------ DATA SECTION

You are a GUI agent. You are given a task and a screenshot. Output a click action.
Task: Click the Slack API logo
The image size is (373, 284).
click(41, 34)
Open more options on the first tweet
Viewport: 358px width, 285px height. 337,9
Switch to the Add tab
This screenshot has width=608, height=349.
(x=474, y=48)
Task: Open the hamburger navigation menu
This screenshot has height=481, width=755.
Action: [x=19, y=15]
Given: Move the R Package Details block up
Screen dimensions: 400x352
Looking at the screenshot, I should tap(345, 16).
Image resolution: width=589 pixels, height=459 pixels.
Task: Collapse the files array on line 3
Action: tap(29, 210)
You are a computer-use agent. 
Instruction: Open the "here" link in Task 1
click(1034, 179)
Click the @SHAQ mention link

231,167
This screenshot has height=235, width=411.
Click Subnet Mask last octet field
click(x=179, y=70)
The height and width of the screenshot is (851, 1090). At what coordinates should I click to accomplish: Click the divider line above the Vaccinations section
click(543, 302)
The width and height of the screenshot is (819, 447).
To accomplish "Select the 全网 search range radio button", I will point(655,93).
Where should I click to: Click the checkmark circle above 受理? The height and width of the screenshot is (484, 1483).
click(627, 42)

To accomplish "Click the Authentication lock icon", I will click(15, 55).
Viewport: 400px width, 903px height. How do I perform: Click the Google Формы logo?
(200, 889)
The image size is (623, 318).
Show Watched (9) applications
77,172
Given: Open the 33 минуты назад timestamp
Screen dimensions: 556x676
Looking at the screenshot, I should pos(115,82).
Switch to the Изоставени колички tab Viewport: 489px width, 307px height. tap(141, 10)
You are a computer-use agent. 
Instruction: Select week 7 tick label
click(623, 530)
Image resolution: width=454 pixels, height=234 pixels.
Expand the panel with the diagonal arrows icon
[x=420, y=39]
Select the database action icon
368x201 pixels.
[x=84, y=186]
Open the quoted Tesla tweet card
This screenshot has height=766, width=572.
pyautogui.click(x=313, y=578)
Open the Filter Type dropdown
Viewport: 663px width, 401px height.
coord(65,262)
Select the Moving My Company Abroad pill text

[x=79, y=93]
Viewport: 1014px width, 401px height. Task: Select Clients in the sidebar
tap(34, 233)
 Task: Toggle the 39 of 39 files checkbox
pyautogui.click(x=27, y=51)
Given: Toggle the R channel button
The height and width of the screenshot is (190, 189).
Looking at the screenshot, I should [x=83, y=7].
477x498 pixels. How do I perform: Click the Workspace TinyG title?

------------

WHAT TO PRODUCE: Set down each line exactly as it appears in the data.

TASK RESULT:
You are a GUI agent. You are given a task and a screenshot. Output a click action.
Task: Click the Slack API logo
The image size is (373, 284).
click(41, 34)
Open more options on the first tweet
Viewport: 358px width, 285px height. 337,9
Switch to the Add tab
This screenshot has width=608, height=349.
(x=474, y=48)
Task: Open the hamburger navigation menu
This screenshot has height=481, width=755.
Action: [x=19, y=15]
Given: Move the R Package Details block up
Screen dimensions: 400x352
Looking at the screenshot, I should tap(345, 16).
Image resolution: width=589 pixels, height=459 pixels.
Task: Collapse the files array on line 3
Action: tap(29, 210)
You are a computer-use agent. 
Instruction: Open the "here" link in Task 1
click(1034, 179)
Click the @SHAQ mention link

231,167
This screenshot has height=235, width=411.
Click Subnet Mask last octet field
click(x=179, y=70)
The height and width of the screenshot is (851, 1090). At what coordinates should I click to accomplish: Click the divider line above the Vaccinations section
click(543, 302)
The width and height of the screenshot is (819, 447).
To accomplish "Select the 全网 search range radio button", I will point(655,93).
Where should I click to: Click the checkmark circle above 受理? The height and width of the screenshot is (484, 1483).
click(627, 42)

To accomplish "Click the Authentication lock icon", I will click(15, 55).
Viewport: 400px width, 903px height. How do I perform: Click the Google Формы logo?
(200, 889)
The image size is (623, 318).
Show Watched (9) applications
77,172
Given: Open the 33 минуты назад timestamp
Screen dimensions: 556x676
Looking at the screenshot, I should pos(115,82).
Switch to the Изоставени колички tab Viewport: 489px width, 307px height. tap(141, 10)
You are a computer-use agent. 
Instruction: Select week 7 tick label
click(623, 530)
Image resolution: width=454 pixels, height=234 pixels.
Expand the panel with the diagonal arrows icon
[x=420, y=39]
Select the database action icon
368x201 pixels.
[x=84, y=186]
Open the quoted Tesla tweet card
This screenshot has height=766, width=572.
pyautogui.click(x=313, y=578)
Open the Filter Type dropdown
Viewport: 663px width, 401px height.
coord(65,262)
Select the Moving My Company Abroad pill text

[x=79, y=93]
Viewport: 1014px width, 401px height. Task: Select Clients in the sidebar
tap(34, 233)
 Task: Toggle the 39 of 39 files checkbox
pyautogui.click(x=27, y=51)
Given: Toggle the R channel button
The height and width of the screenshot is (190, 189).
Looking at the screenshot, I should [x=83, y=7].
477x498 pixels. How do I perform: Click the Workspace TinyG title?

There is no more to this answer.